Rita Newborn, co-founder of the Plainview Jewish Center, shown in...

Rita Newborn, co-founder of the Plainview Jewish Center, shown in 1985, died April 16, 2017, at age 90. Known as Rita Sorel onstage, she sang on New York City radio stations and at Catskills resorts.

Rita Newborn, a singer and actress who co-founded the Plainview Jewish Center, died April 16 at age 90.

Newborn succumbed to progressive dementia and natural causes at her Plainview home surrounded by family, said her son Jud Newborn, also of Plainview.

“She accomplished a lot, and she put a smile on everyone’s face and treated all people with respect, whether they were the CEO or the janitor,” said her son Kym Newborn of Huntington Station.

Newborn was born Rita Cohen in Bay Ridge, Brooklyn, in June 1926.

At age 15, she planned to make her radio debut singing on the Major Bowes Amateur Hour. But the Dec. 7, 1941, broadcast was pre-empted by the announcement of the attack on Pearl Harbor, her family said.

Newborn graduated from New Utrecht High School in Brooklyn in 1944. She received a full scholarship to attend the New York College of Music between 1946 and 1948, but did not graduate, Jud Newborn said.

Newborn, whose stage name was Rita Sorel, sang on New York City radio stations and at Catskills resorts between 1945 and 1949. In 1947, the soprano scored her own show, “Rita Sorel Sings,” which lasted for two years on the Yiddish-language radio station WEVD.

She also worked as a teletypist and receptionist at Western Union and the now-defunct PM newspaper.

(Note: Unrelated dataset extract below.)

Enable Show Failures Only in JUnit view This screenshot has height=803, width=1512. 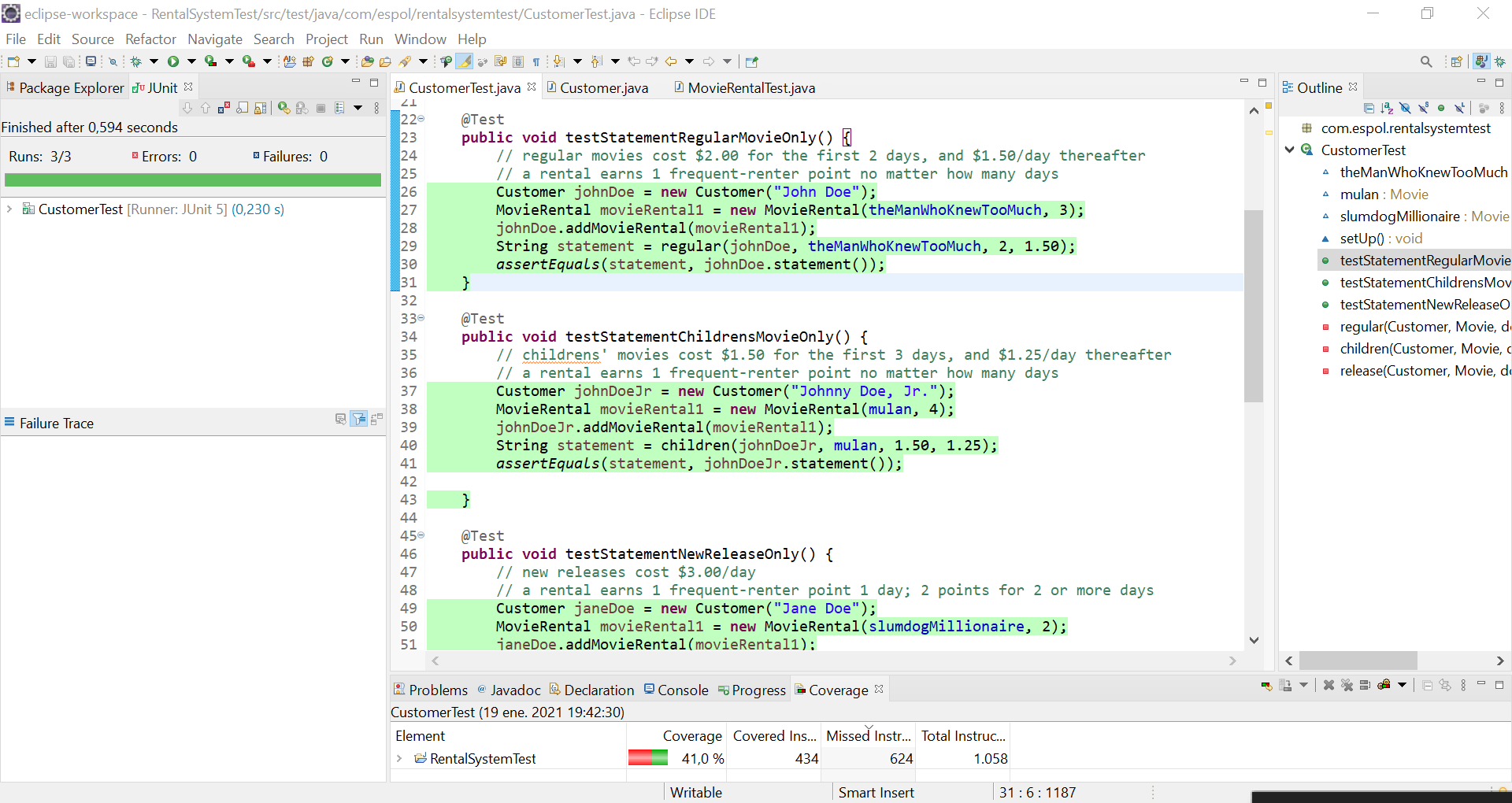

In 1949, she married Solomon Newborn, who later served as Oyster Bay Town’s receiver of taxes from 1966 to 1983. They moved to Plainview in April 1953, building a house on a former potato field.

Realizing there were no Jewish temples in the area, Newborn decided to start her own. She put a sign in a Plainview development office advertising the first meeting of the Plainview Jewish Center, held at her house in June 1953. The center, which is now on Floral Drive, has a membership of about 400 families.

Newborn also helped her husband — the other center co-founder — campaign and sang at educational and political events. According to Newborn’s family, at a fundraiser honoring then-Gov. Ronald Reagan, the future president told her he had never heard the national anthem sung “so beautifully.”

“Music was the shimmering silver thread that ran through the fabric of her life,” Jud Newborn said.

Between 1975 and 1983, Newborn worked as a clerk at the Nassau County courts in Hicksville and Mineola and at the Suffolk County court in Riverhead.

At age 57, Newborn decided to try acting. She played the lead in the television pilot “Deadly Force.” She had bit parts in episodes of “Saturday Night Live” and “Guiding Light” and in movies including “Planes, Trains and Automobiles” and “Crimes and Misdemeanors.”

Terry Berland, a casting agent who worked on commercials with Newborn, said she “was a shining light.”

Other survivors include another son, Ira Newborn of Great Neck; daughter Eva Newborn of Plainview; sister Sheila Abrams of Brooklyn; a granddaughter; and three great-grandchildren.

A funeral was held April 19 at the Plainview Jewish Center. She was buried in Mount Moriah Cemetery, Fairview, New Jersey.